Keep hammering at them.

Wiley Coyote said...
This comment has been removed by the author.
Anonymous said...

Bolyn,
Your story rings true for every CMS school I've worked in. Custodians and front office do so much for so little and are the first line of defense, and the punching bags for parents, supervisors, and teachers. It's no wonder they have to work so much overtime( if they can get it.)

Anonymous said...

Actually your mindset Mr. Coyote, minus some of the other issues, coincides with most teachers general opinion of those folks on the educrat ladder as well.

Ann Doss Helms said...

2:54, that is interesting! It was definitely my understanding that Battelle was charged with compiling the ideas that your group submitted, not with writing its own plan. I remember the presentation at the Feb. 26 meeting as a strange one, because the tone was celebratory -- "Yay, we've had such a great process!" -- and the "We're not going to meet the March 1 deadline" message was kind of slipped in. I definitely recall Heath Morrison saying the work group and all teachers needed to see the plan before it went to the state. But my memory is that he either said he had not yet seen the Battelle draft or said he had gotten it that day without time to look at it before the meeting. The whole thing seemed odd because everyone had known all along that y'all were working toward the March 1 deadline.

If you want to talk about this more, please give me a call, 704-358-5033.

Anonymous said...

Another year of smoke mirrors dogs ponies and damn lies statistics.

On and on and on. More surveys and consultants and tests and whatever else they can think about spending millions of dollars on without the frontline teacher getting a dime.

Another survey today to find out how the district can improve my morale.
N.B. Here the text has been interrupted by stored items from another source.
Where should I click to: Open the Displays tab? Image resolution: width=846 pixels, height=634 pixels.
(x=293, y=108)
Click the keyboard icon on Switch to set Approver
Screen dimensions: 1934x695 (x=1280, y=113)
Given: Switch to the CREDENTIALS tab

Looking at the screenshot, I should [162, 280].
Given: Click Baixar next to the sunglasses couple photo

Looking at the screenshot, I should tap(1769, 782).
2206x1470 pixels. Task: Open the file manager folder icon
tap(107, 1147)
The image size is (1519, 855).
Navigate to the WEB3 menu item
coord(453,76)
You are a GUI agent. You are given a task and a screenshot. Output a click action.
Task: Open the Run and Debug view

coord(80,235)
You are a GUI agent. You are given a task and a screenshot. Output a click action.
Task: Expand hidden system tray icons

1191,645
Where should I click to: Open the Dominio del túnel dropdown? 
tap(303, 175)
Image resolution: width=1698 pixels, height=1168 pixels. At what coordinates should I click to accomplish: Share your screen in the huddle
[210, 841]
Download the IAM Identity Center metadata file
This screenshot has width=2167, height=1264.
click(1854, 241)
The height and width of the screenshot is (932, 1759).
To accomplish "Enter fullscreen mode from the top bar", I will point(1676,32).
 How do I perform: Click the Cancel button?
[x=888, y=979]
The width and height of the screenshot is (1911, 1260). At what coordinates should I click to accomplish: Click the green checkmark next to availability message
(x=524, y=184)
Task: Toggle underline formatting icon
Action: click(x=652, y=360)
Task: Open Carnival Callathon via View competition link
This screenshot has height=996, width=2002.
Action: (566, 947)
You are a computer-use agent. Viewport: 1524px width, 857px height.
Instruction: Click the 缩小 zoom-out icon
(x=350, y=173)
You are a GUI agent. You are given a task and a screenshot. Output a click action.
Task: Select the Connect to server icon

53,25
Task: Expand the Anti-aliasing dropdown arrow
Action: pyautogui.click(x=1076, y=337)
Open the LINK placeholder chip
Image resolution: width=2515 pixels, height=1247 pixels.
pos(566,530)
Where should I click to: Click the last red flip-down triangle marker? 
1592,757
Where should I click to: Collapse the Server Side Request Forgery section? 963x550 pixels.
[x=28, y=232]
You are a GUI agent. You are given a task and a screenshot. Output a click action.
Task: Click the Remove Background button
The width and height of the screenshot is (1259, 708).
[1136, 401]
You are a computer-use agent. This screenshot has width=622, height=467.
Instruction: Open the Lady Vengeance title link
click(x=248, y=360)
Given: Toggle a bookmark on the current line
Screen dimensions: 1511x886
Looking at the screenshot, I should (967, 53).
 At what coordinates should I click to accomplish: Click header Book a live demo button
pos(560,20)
I just want to puke!

See you next year Union County

Anonymous said...

No money in sight and the only thing left is sight of my backside leaving this county for Northern Virginia. Just increased my salary by at least $20,000 WITH benefits.

Anonymous said...

A good post today in Huffington Post. I know how much many of you despise this news service but please read this article.

http://www.huffingtonpost.com/randy-turner/a-warning-to-young-people_b_3033304.html

Anonymous said...

Anon 8:22.

Good article. Yep. That's why I don't let my kids go to school with the bottom-feeding thug population and their offspring.

As I say, the best solution for many of our "social ills" is to just move away from the problem.

Quarantine the "disease" for which there is no cure.

Go to schools that work.

Anonymous said...

10:17, I can agree with you on some point. But I doubt you pay a high tax bill in the state of NC. You cannot just run. From the problem as a grown up leader. Try to help us fix the problem that CMS is.

Wiley Coyote said...

1:19,

As long as diversity, income, race and zipcode are the driving principles of public education, nothing will change.

CMS is the pertrie dish and the kids are their experiments to be inoculated with mindless educrat BS.

Project LIFT is petrie dish 101.

Anonymous said...

Teachers and families, either accept it, change it or move away from it.

Anonymous said...

Lots of shenanigans going on with that Compensation Committee...

Would serve you well to investigate deeper, Ann.

Maybe get a copy of the plan??

Anonymous said...

Anon April 13, 2013 at 1:19 PM,

Yeah, you're right.

I pay as little in NC taxes as I can.

Mostly for the rental property I own. But my renters help ease that burden.

However, for my own children, I prefer living south of the border where we have less thug-infested schools.

That way I don't have to pay extra for private schooling to get away from them.

And I supplement what my child learns through my own tutoring.

But, whatever works best for you.

Personally, I wouldn't waste my energy or money trying to "fix" CMS.

It's not going to happen, so just pick the best CMS school you can and live near it and supplement best you can, pay to go elsewhere, or move (as I have).

Fix your own situation before trying to "fix" CMS.